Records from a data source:

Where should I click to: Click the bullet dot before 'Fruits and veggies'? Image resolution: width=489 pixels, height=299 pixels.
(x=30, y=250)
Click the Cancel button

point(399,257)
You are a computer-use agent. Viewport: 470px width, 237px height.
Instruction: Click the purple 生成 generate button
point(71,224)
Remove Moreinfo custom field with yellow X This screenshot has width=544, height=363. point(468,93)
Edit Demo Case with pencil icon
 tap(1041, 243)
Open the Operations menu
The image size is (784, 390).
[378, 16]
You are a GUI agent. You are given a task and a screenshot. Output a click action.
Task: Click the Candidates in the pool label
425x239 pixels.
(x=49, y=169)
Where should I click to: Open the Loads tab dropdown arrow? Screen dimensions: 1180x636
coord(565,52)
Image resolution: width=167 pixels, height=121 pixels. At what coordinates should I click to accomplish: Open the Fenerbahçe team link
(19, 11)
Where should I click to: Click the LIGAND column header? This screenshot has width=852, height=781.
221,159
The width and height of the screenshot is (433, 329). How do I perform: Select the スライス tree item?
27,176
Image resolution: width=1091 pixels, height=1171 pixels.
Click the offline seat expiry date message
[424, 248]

What you will do: For this exercise, copy every line of the data that holds "agent".

Task result:
You are a computer-use agent. Viewport: 470px width, 237px height.
You are a GUI agent. You are given a task and a screenshot. Output a click action.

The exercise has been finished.